Lynch 's Double Duty

Mountaineer defensive lineman Ben Lynch is working at both defensive line positions this spring.

Lynch, whose size and speed are more suited to the defensive end position, has also been getting some repetitions at nose guard during spring drills.

Lynch's duty on the inside was sparked by depth concerns - both David Upchurch and Ernest Hunter have missed time at the nose due to class and minor injury concerns. Lynch knows, however, that his immediate future is more likely to be at the end position.

"Right now, defensive end suits me a little bit more because of my size. I can use my quickness more. Next year, I'm going to see how big I will get, so I might play the nose a little bit more.

"I hope I don't have to play a whole lot of nose, because that would mean we'd be having injury problems like we did last year. I think we'll be solid with Upchurch and Hunter in there at nose.
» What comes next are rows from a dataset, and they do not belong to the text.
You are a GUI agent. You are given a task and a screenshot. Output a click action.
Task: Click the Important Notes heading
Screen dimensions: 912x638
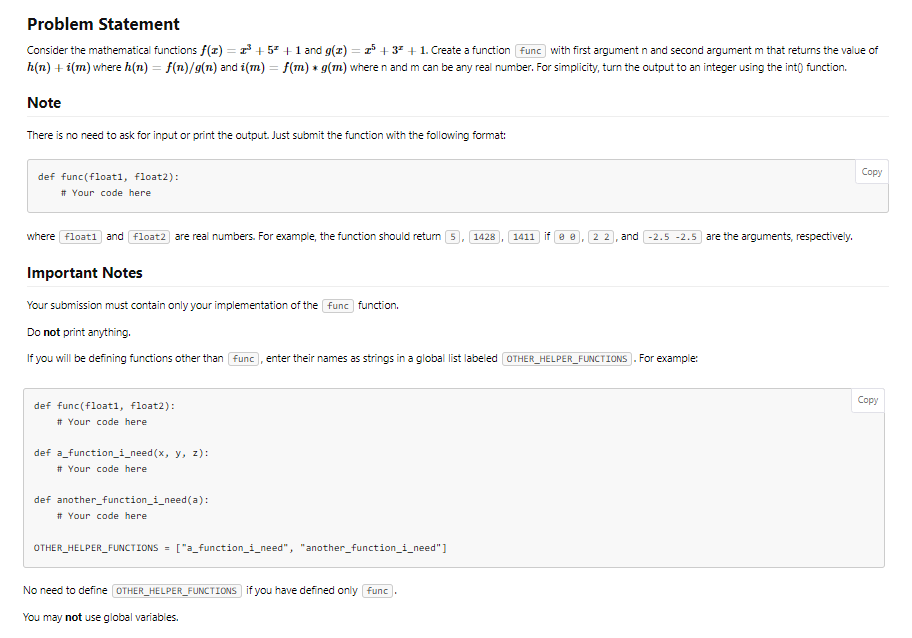pyautogui.click(x=84, y=271)
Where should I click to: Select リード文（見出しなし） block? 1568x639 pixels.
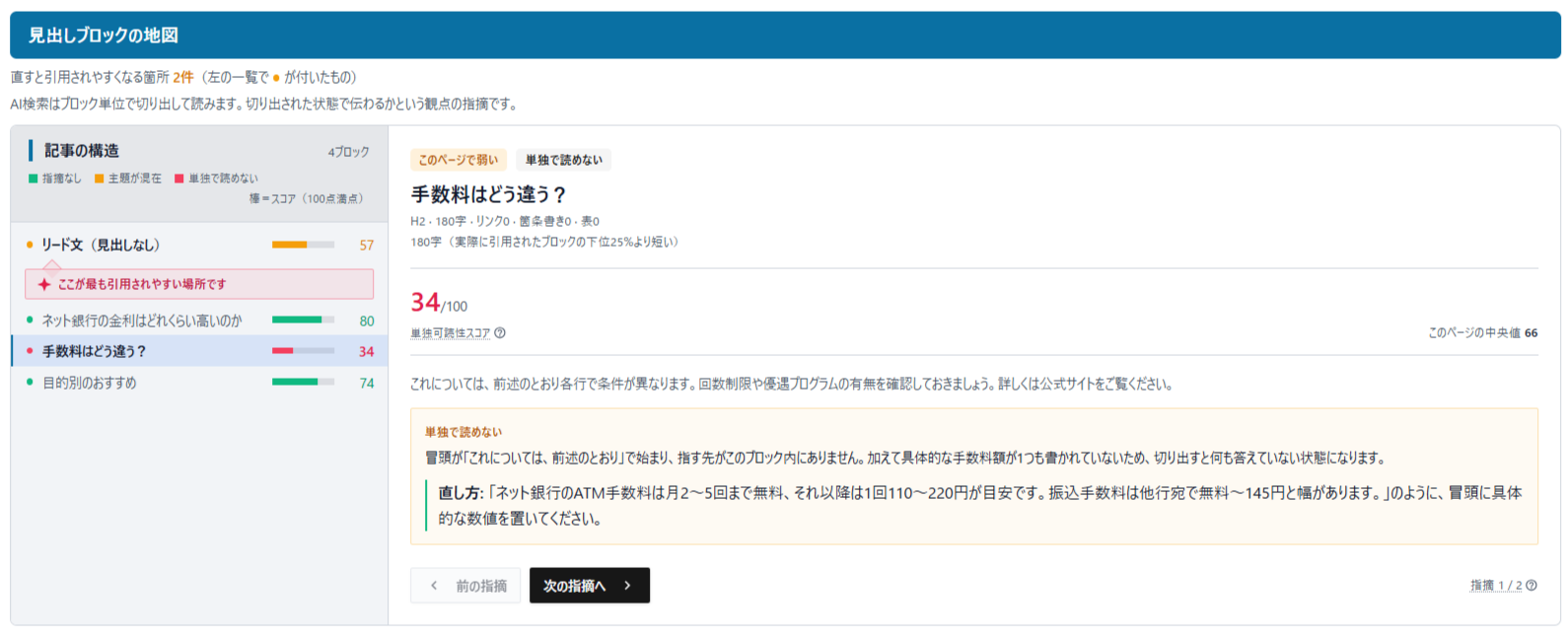click(x=199, y=245)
"Coach told me he might need to use me as a utility player this year. He wants me to know both positions. I don't really care where I play. Just put me in there, and I'll play."
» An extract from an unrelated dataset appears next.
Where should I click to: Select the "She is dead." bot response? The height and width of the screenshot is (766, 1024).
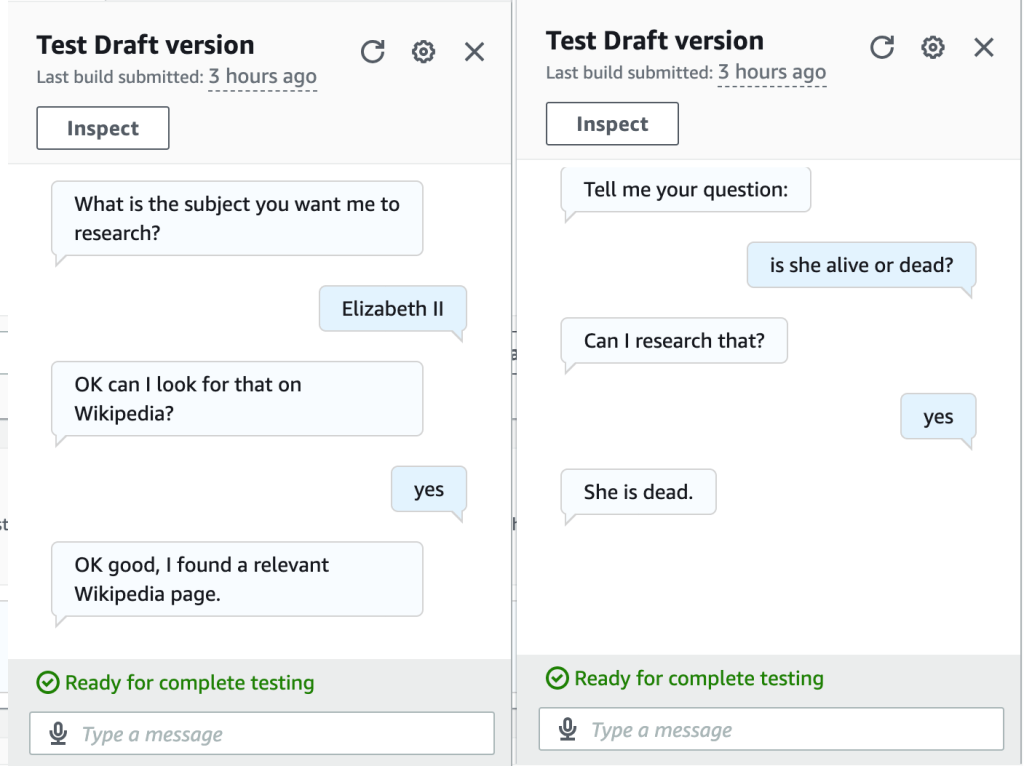(638, 492)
Lynch's attitude seems to one that is shared by many of his defensive mates -- they are just looking for a way to get on the field and help the team. Lynch's willingness to learn a new position, and one that isn't particularly suited to his talents, is a great example of 'taking one for the team'.

Having experience at another position isn't all negative, however. Lynch notes that knowing what your linemates are supposed to be doing is an advantage.

"It definitely helps to be able to play more than one position," Lynch said. "If you know what the guy next to you is supposed to be doing and where's he supposed to be, that helps a lot. You can play off of that."

Like most of his teammates, Lynch likes the new defensive scheme, and doesn't see any reason why the base defense can't be installed by the end of the spring. There have been some adjustments, however, that have taken some getting used to.

"Footwork is one of the biggest changes. The first step is very different. Last year it was ‘stride out' and get as much ground as you can. This year, our first step is with the opposite foot. That's sort of awkward. We step out, and then play from a contain spot.

"We have some calls for the defensive end to rush, and some to contain. The ends have the option on going outside or to juke and fake and go back inside. That gives me the chance to use my head fake," Lynch noted with a smile.

"The main thing is to just listen to what coach says. We have to get our steps down, and that's the main thing we are working on right now. Everything else is just playing ball."

Observers of spring drills have noted that the offense has been able to make some consistent gains against the first team defense. Lynch, however, thinks that many of those are attributable to "mental mistakes" that will disappear as the defense grows more comfortable with their assignments. Of course, WVU's 1-2 punch of Avon Cobourne and Quincy Wilson, behind a good offensive line, also has something to do with those gains.

"Right now we're just playing hard, and by the end of the spring I think we should be pretty comfortable with the base defense," Lynch projected. "The coaches are being cautious about putting too much terminology or giving us too much to work with. We're really concentrating on the base during the spring."